__YOUR TASK__
Of the entries below, return exactly those lines that fall between the one containing "Given: Click the browser URL address field" and the one containing "Task: Click the Daily frequency bars icon", the two end lines included.

__SOURCE DATA__
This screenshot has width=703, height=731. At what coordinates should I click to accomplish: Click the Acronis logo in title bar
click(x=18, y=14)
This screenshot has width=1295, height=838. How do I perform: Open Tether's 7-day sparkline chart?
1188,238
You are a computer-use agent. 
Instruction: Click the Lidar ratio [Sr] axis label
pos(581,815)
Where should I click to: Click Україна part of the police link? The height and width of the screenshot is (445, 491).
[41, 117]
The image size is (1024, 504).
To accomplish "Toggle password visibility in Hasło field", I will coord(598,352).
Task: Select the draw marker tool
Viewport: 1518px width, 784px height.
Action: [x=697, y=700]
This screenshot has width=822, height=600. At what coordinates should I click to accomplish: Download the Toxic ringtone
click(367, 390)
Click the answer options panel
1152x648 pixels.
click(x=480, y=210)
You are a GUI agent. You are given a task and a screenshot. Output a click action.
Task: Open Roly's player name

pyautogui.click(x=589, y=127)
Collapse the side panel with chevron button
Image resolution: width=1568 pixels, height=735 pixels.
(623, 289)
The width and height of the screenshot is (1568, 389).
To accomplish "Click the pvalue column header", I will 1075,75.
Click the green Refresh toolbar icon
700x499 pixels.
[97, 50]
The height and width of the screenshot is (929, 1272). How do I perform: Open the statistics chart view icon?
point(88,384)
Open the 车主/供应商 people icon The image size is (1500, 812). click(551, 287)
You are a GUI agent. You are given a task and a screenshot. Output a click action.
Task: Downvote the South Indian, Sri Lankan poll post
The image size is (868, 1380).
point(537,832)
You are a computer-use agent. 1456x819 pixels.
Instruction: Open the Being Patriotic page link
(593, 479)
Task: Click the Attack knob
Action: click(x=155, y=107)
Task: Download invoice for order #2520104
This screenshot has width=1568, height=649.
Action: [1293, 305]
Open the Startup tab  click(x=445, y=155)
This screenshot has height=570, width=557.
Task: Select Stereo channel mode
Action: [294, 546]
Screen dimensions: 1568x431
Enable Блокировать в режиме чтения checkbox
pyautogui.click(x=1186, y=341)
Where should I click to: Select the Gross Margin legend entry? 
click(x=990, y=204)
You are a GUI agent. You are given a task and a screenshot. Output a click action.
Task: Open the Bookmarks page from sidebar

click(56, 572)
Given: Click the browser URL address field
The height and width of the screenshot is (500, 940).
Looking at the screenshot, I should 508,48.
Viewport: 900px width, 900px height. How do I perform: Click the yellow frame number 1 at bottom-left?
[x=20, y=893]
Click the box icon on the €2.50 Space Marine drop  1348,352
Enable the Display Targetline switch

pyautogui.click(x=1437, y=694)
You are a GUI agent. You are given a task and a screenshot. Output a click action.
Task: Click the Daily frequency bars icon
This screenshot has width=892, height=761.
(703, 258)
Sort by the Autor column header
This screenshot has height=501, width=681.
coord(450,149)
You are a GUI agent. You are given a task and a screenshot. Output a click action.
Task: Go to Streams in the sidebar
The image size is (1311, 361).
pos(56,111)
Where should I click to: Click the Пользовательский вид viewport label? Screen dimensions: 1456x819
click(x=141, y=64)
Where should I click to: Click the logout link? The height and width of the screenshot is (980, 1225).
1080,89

__RESPONSE AREA__
Given: Click the browser URL address field
The height and width of the screenshot is (500, 940).
Looking at the screenshot, I should 508,48.
Viewport: 900px width, 900px height. How do I perform: Click the yellow frame number 1 at bottom-left?
[x=20, y=893]
Click the box icon on the €2.50 Space Marine drop  1348,352
Enable the Display Targetline switch

pyautogui.click(x=1437, y=694)
You are a GUI agent. You are given a task and a screenshot. Output a click action.
Task: Click the Daily frequency bars icon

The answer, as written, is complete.